FQHCs and community health centers
- Denver Health (FQHC look-alike). Multi-site primary care.
- Salud Family Health Centers. Multi-site Latino community focus.
- Inner City Health Center. Primary care and behavioral health.
- Stride Community Health Center. Multi-site primary care.
Typical marketplace cost: $5,000 to $12,500 for a full program rotation requirement (500-1,000 hours), with PMHNP, AGACNP, and other specialty tracks running at the top of the band.
Specialty notes: Children's Colorado is strong for PNP. PMHNP rotations concentrate at Denver Health and Mental Health Center of Denver.
For the framework on how to choose between these pathways, see our 5 Pathways guide. For honest cost comparison across the major marketplaces, see Clinical Placement Agencies.
Funding programs specific to Colorado
Colorado runs a separate state-level NP funding guide that covers federal aid caps, state-specific scholarships, and forgiveness programs. Denver students should read it as the foundation, then layer the metro context from this page on top. Read the Colorado NP funding guide →
The state-level guide covers the Colorado federal aid landscape, scholarships from the Colorado Nurses Association and equivalent state bodies, NHSC and Nurse Corps shortage-area eligibility for Colorado, and the typical funding gap structure for Colorado programs. NPs working in Denver qualify for additional metro-specific employer tuition reimbursement, particularly through UCHealth and other major systems.
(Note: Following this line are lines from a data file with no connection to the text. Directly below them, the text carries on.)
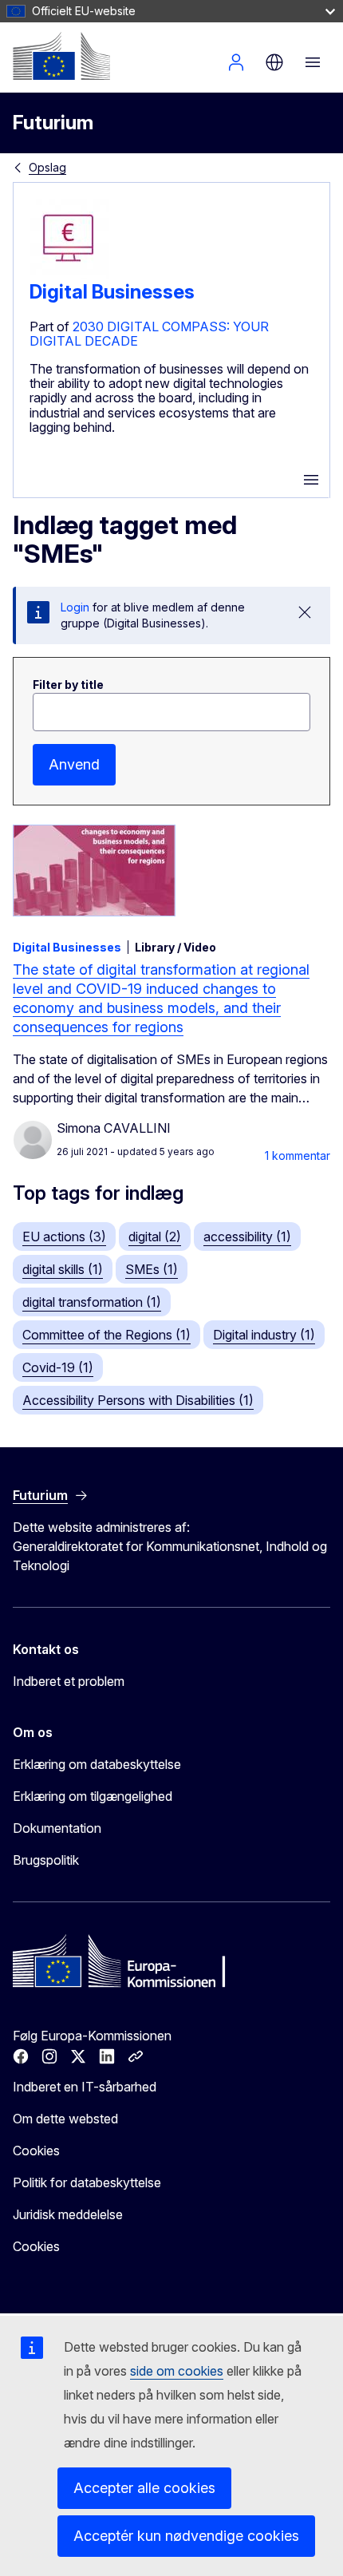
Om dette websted (65, 2119)
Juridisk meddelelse (68, 2214)
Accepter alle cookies (144, 2487)
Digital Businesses (112, 291)
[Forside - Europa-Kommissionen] (61, 56)
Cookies (36, 2151)
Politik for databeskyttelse (87, 2182)
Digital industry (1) (264, 1335)
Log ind (236, 62)
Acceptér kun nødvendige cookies (186, 2535)
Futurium (53, 122)
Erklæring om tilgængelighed (92, 1796)
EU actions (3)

Practice authority status in Colorado
Colorado grants Full Practice Authority. Nurse practitioners can evaluate, diagnose, order tests, and prescribe (including controlled substances) without a physician collaboration agreement. This dramatically expands where you can work, lets you open your own practice, and tends to push compensation toward the upper end of the national range. For NPs paying off school debt, FPA usually means more locum and 1099 opportunities, which can compress payoff timelines.
For NPs in Denver specifically, the practice authority designation affects three concrete decisions: whether to pursue practice ownership, how to structure your first contract negotiation, and whether to pick up cross-state telehealth licenses to expand your earning base. See the full 50-state practice authority map →
See your funding match for Denver.
Plug in your school, expected start date, and grad date. We will match you with NP-friendly lenders, calculate your gap, and send a step-by-step funding plan tailored to Denver and Colorado.
Get My Funding Match →Frequently asked questions about NPs in Denver
What is the average NP salary in Denver?
The median nurse practitioner in the Denver metro earns approximately $138,000 per year, with the 25th to 75th percentile range running from $117,000 to $163,000. Sub-specialty NPs and those at top-of-market employers like UCHealth can clear $182,000.
Which NP program is best for someone in Denver?
University of Colorado College of Nursing is the most-applied-to local option. Denver students also frequently enroll in online MSN programs from Frontier Nursing, Walden, and WGU, which let working RNs continue earning while in school. The right program depends on whether you want in-person clinicals at a major academic medical center or a flexible online schedule.
Does Colorado have Full Practice Authority for NPs?
Colorado grants Full Practice Authority. Colorado grants Full Practice Authority.
How does Denver cost of living affect my real NP salary?
Denver runs at a cost of living index of 118 (national average = 100). A $138,000 salary in Denver is equivalent to roughly $117,000 in a city at the national-average cost of living. Always compare offers across metros on a cost-adjusted basis, not just headline salary.